Some observers frame this as revealing the NDF merely as formalized ‘shabiha’ (ghosts), ’loyalists’ fighting either for their sect or money.
Focusing on Alawite and Shi’a towns near the Lebanese border they ignore Sunni regions in the North East, whose NDF groupings have faced the brunt of IS attacks alongside Kurdish forces.
The Syrian Government under the Ba’ath party has pushed a pluralistic national identity for many decades, often raising the ire of the country’s intolerant and uncompromising branch of the Muslim brotherhood. The current strength of Sunni jihadists in Syria and their desire for an ‘Islamic state’, threatens not only minority sects, but the Syrian nation itself. Creating a fear of becoming a poorer version of Saudi Arabia, this is galvanizing many Syrians, including urban Sunni, behind the government (see my previous post regarding the presidential elections).
In Homs, the location of some of the most vicious sectarian violence between Sunni, Alawi and Christians, the Syrian government has granted leadership of the militia to the militantly secular Syrian Socialist National Party. Contacts who visited both Homs and Saidnaya in February 2015 report that militiamen of Sunni, Shia and Christian faith have been proudly active in recent battles against groups such as Jabhat al-Nusra and Jaish al-Islam. Commonly they cite loyalty to both their villages and the state.

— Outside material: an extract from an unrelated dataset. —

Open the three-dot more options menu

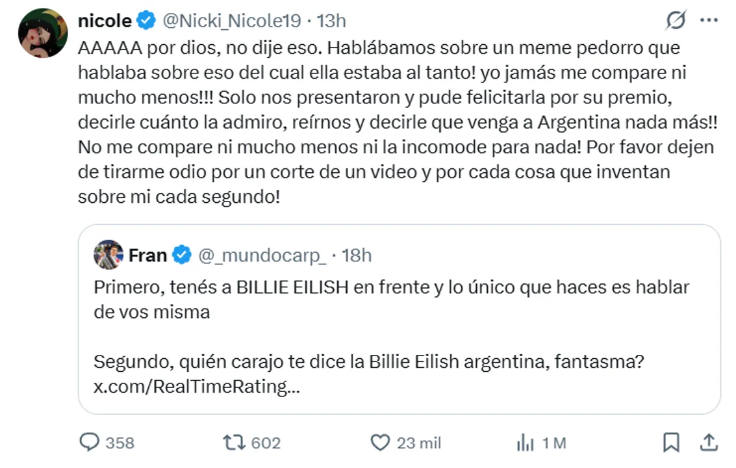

The NDF role in representing a pluralistic Syrian state also plays on the issue of women’s rights in the country. It boasts a female brigade guarding government checkpoints, while also providing self-defence training for women. Syria’s record as one of the most liberal countries in the region for women also contrasts sharply with Sunni Jihadist intentions.
As more in depth reportage has discussed, socio-economic, geographic and geopolitical forces run alongside sectarian factors in shaping the conflict in Syria. Superficially labelling all sides according to Sunni-Shi’a sectarian motivations simply deepens a problematic narrative of the Syrian conflict. Meanwhile, the region is seeing new alliances and actors emerge, reflecting the historical complexity of tribal, national, religious and ethnic identity in modern Syria.
*Russia has been pressured by the Russian Orthodox church to protect Christian communities in Syria. It also has its own security concerns over Sunni extremists in the Caucasus.